Il existe aussi des centres commerciaux dans le centre-ville, comme la Galerie Reflet Compans, située en bordure de l’hypercentre. Elle vient d’être rachetée par le promoteur Pitch Promotion, qui entreprend sa rénovation.
 
Le centre-ville pèse 21 % du chiffre d’affaires de l’aire urbaine et recense 60 % de commerçants indépendants, ce qui constitue un score plutôt enviable. Pour Philippe Léon :  « ces petites surfaces commerciales sont un atout pour la ville car elles permettent de maintenir un commerce diversifié. On y voit des boutiques originales, que l’on ne trouve nulle part ailleurs »

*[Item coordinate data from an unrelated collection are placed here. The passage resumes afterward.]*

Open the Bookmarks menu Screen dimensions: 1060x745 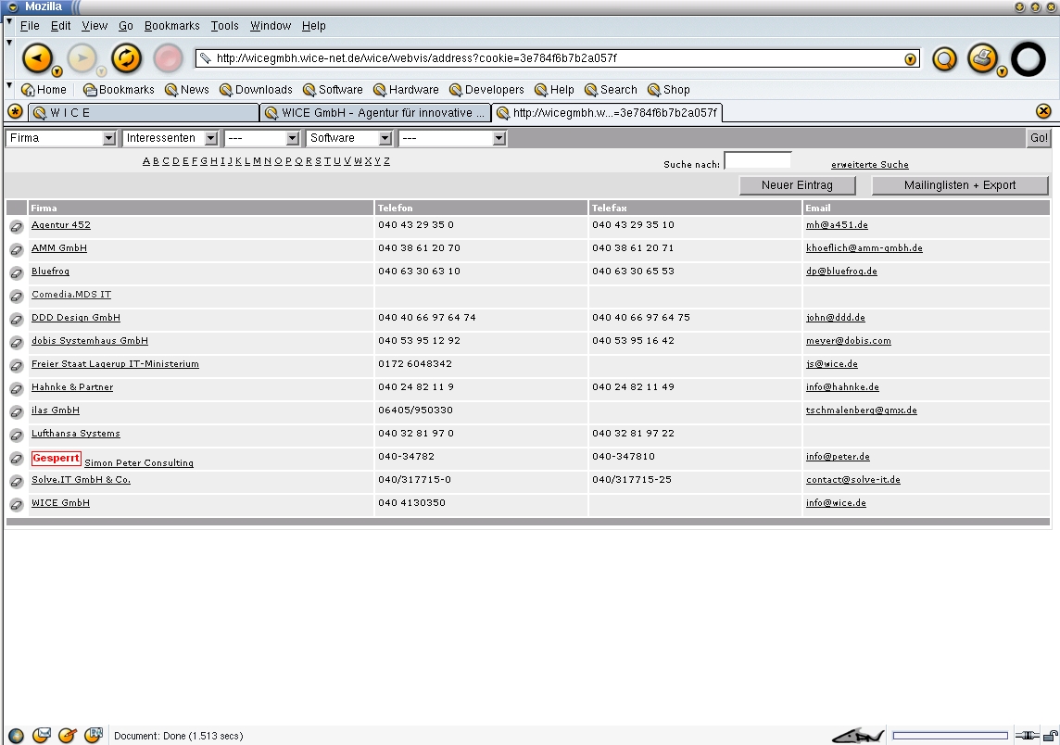171,26
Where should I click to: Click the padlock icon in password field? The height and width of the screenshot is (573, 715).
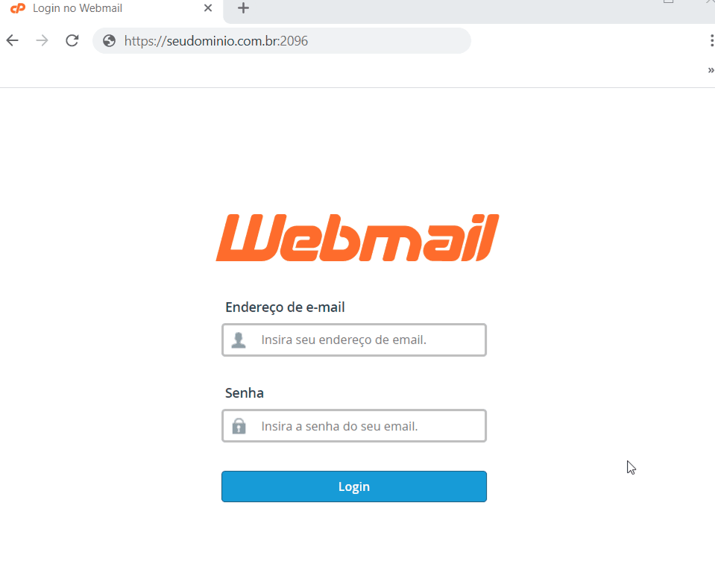coord(239,426)
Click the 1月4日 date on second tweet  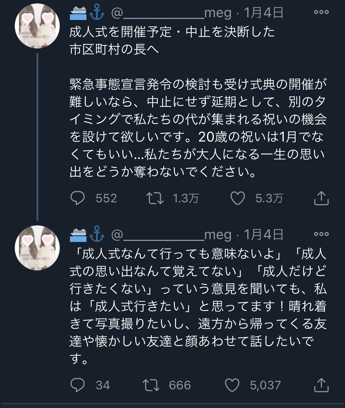[x=263, y=235]
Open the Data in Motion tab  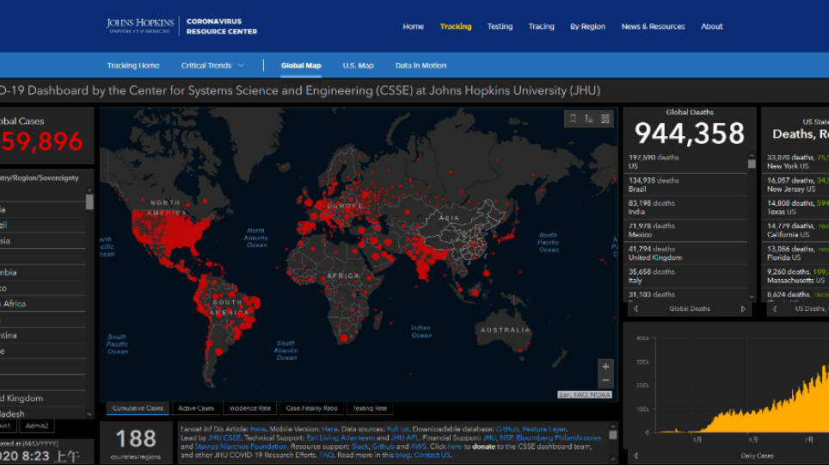(421, 65)
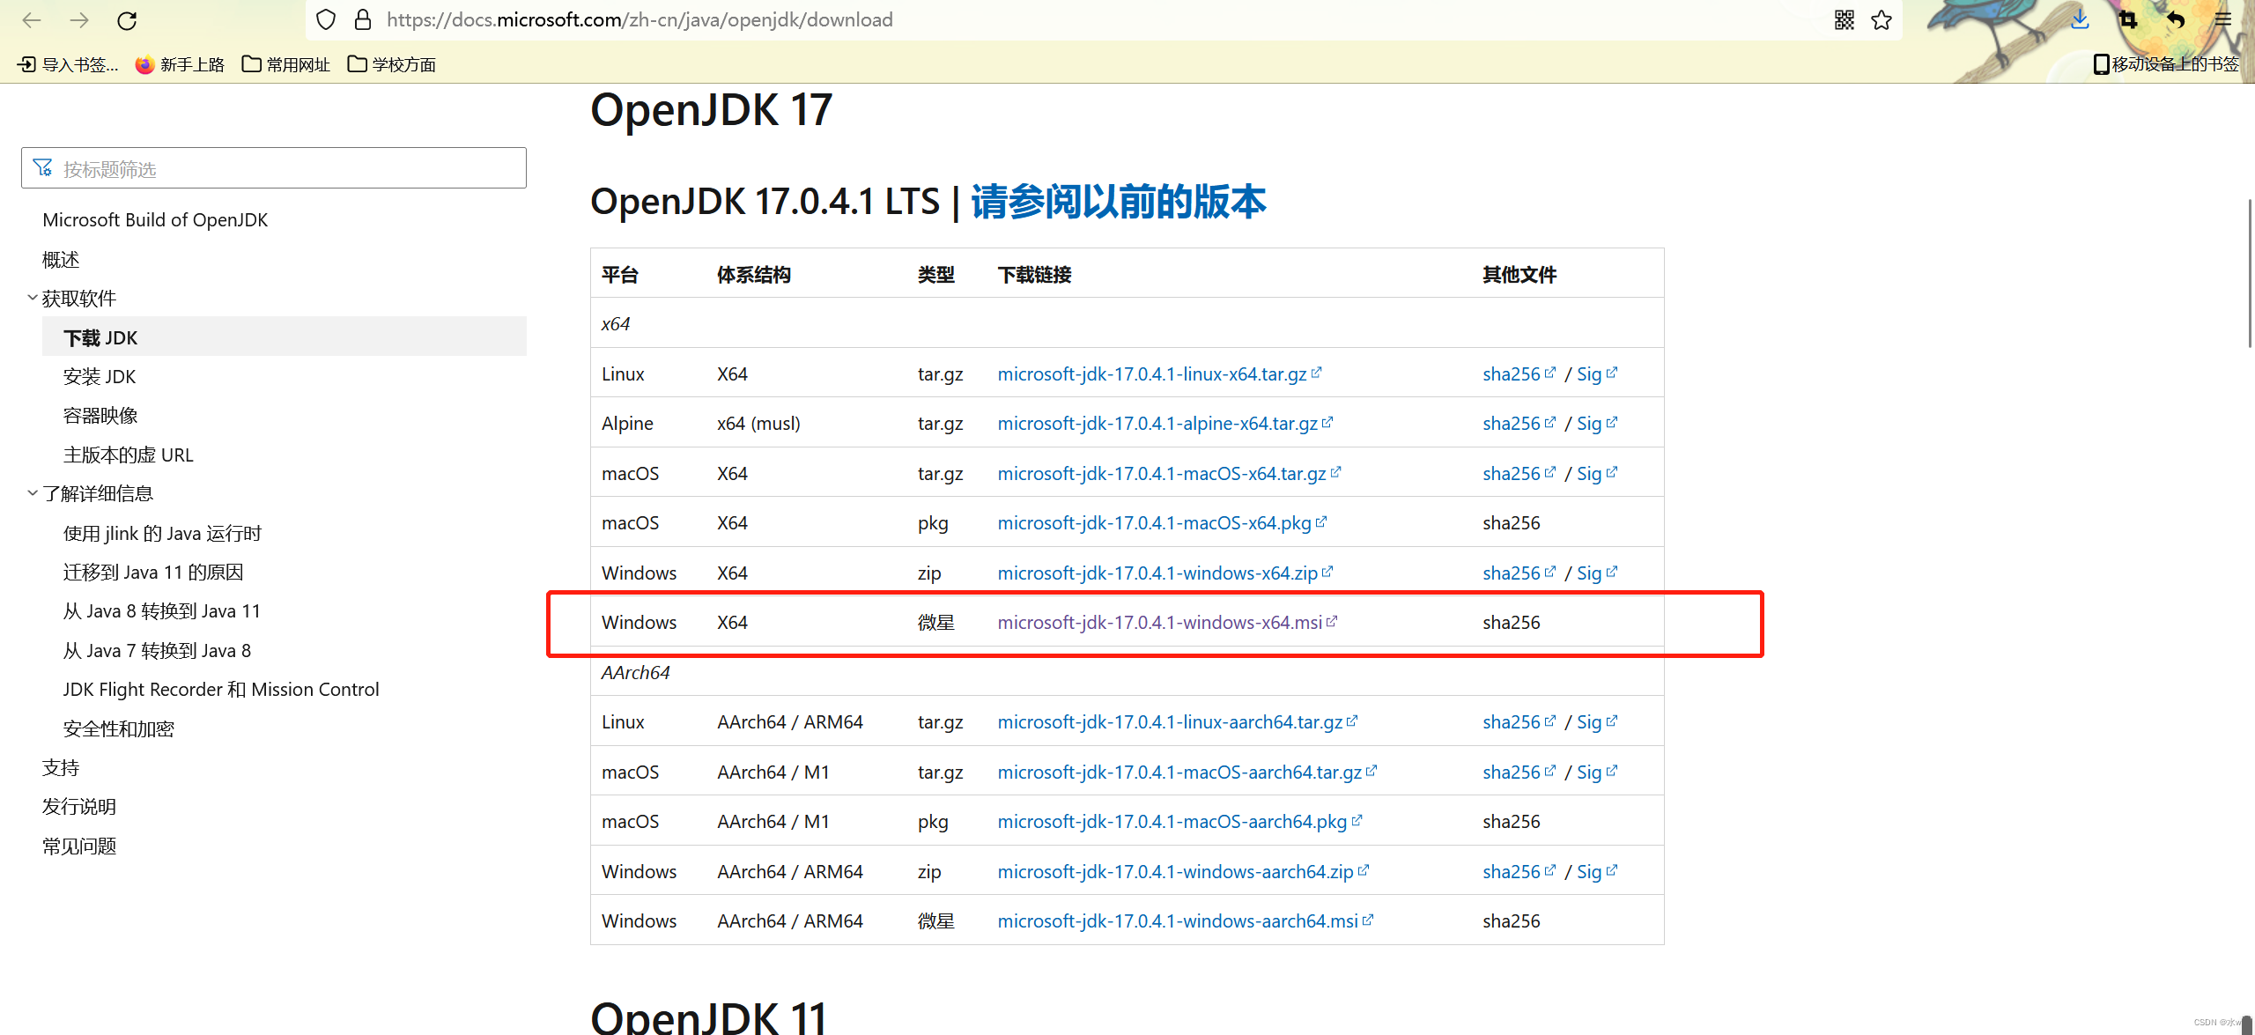
Task: Click the page vertical scrollbar
Action: click(2249, 273)
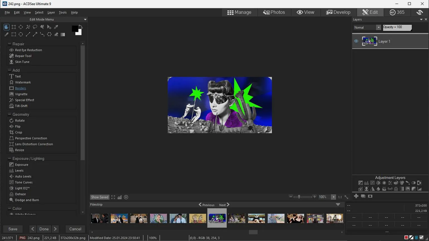Click the black foreground color swatch
This screenshot has height=241, width=429.
point(75,29)
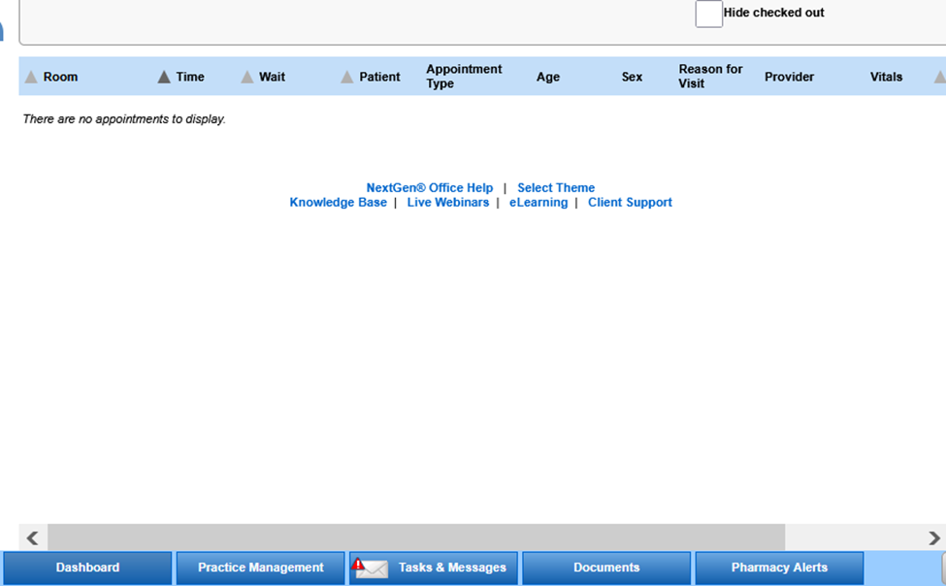Open the eLearning link
The image size is (946, 586).
(x=538, y=203)
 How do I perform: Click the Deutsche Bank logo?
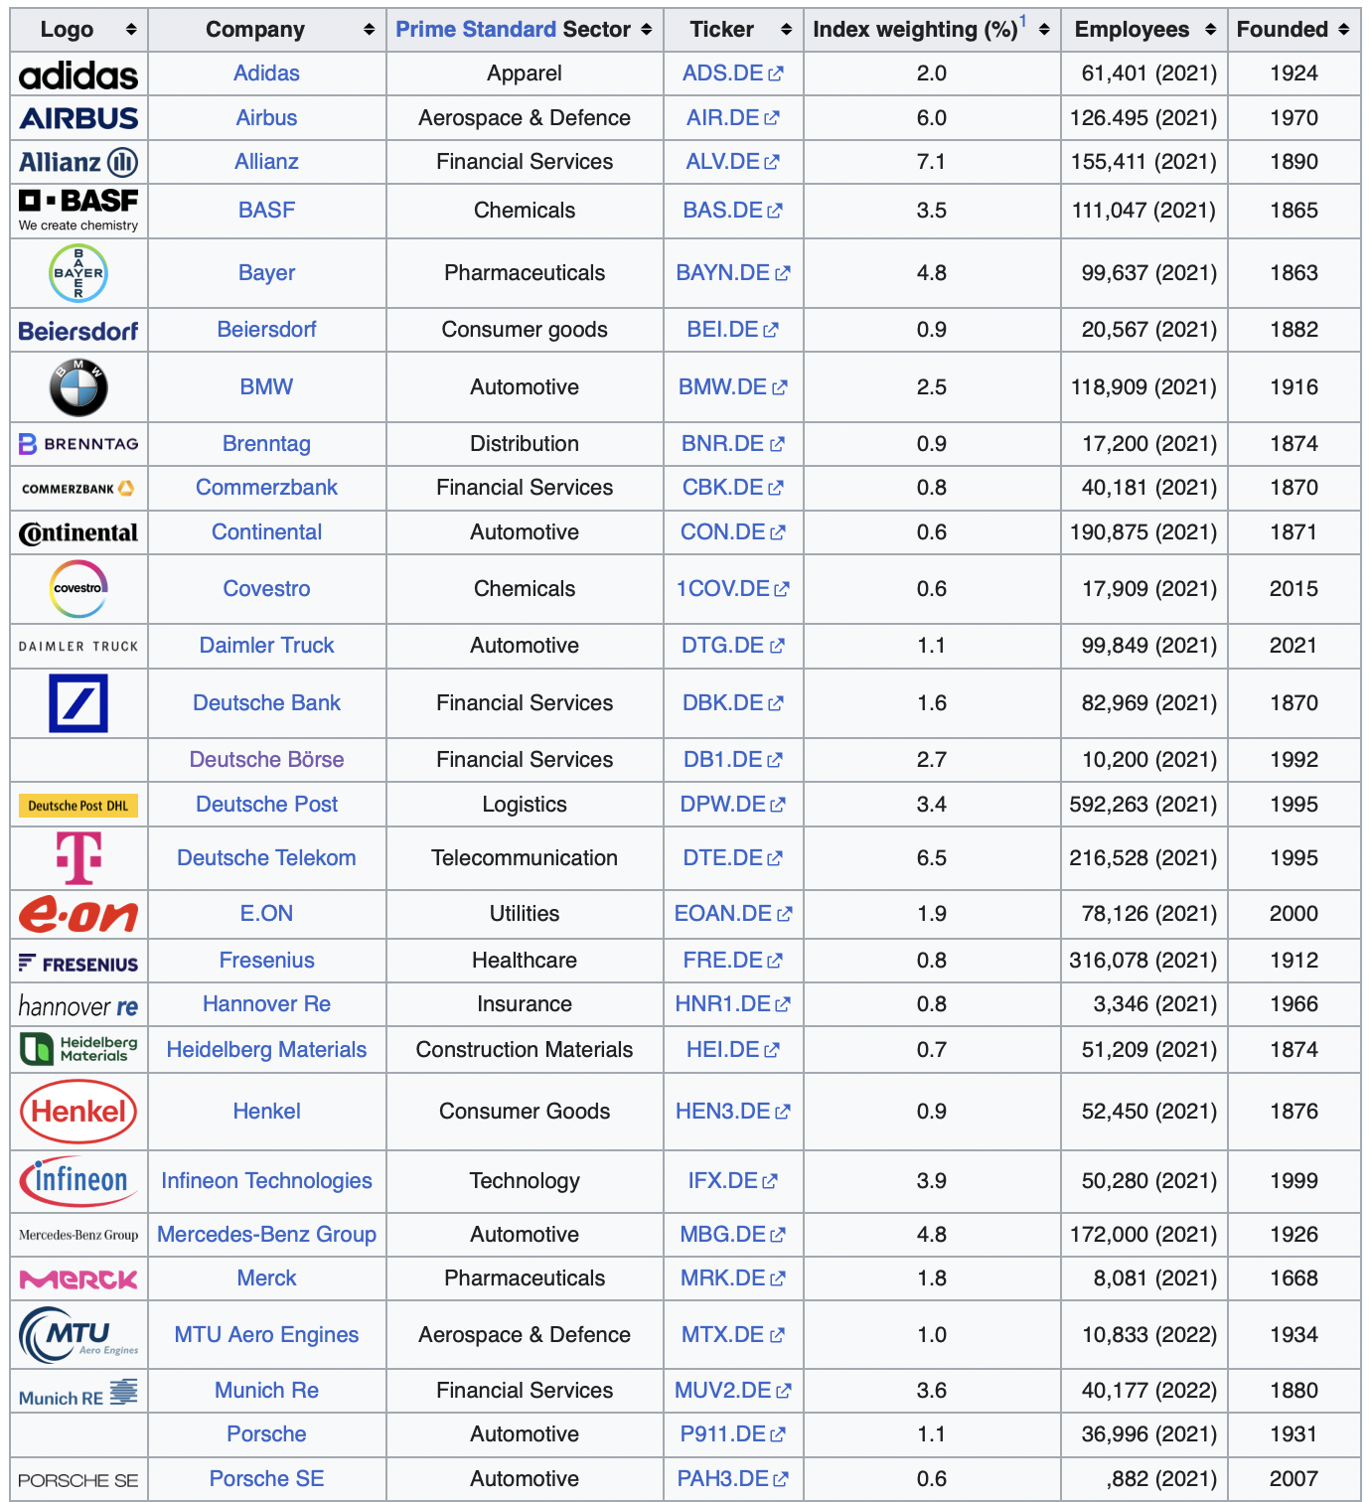click(78, 703)
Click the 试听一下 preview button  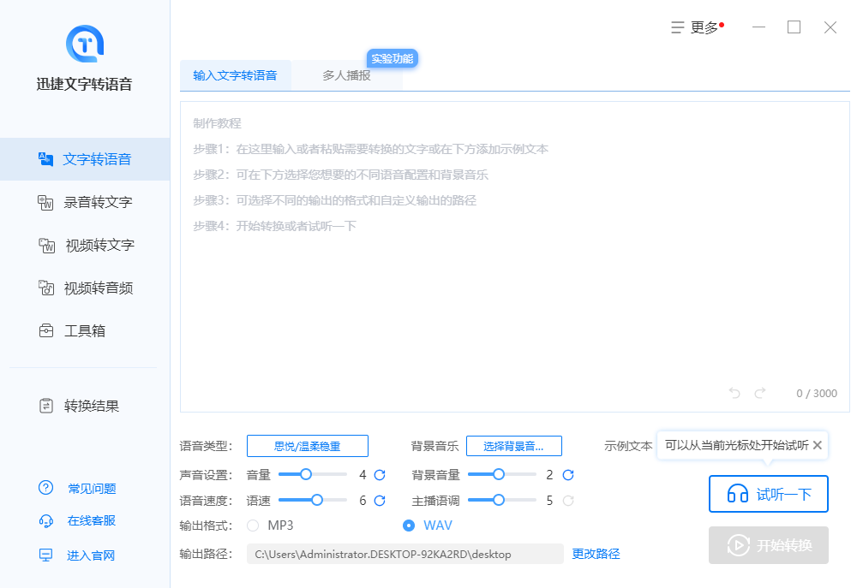(768, 494)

En termes d’emplacement, c’est bien la rue d’Alsace-Lorraine, qui constitue l’artère numéro un, selon un comptage piéton, 35 000 personnes y passent par jour et 55 000 pendant les fêtes. Ensuite des thématiques sont recensées par quartier.

Autre particularité de Toulouse, elle est dénommée "la ville aux 1000 restaurants", ce qui en fait la commune de France, qui compte le grand nombre de restaurants par habitant. Elle est aussi surnommée " la ville aux 1000 agents immobiliers" ou encore "la ville aux 1000 avocats"…
Le taux de vacance est d’environ 5 % dans les quartiers, en revanche la situation est moins facile dans les quartiers.

Si la crise de 2008 n’a pas eu de répercussions négatives dans le centre-ville, depuis deux ans la situation est plus compliquée avec les travaux et le climat économique difficile. Les axes de circulation et de transports font l’objet d’un vaste plan de restructuration. Porté par l’urbaniste catalan Joan Busquets, il a pour objectif  de fluidifier la circulation et de faire place aux piétons. De façon plus générale, ce projet  prévoit un aménagement global du centre-ville dans les cinq années à venir.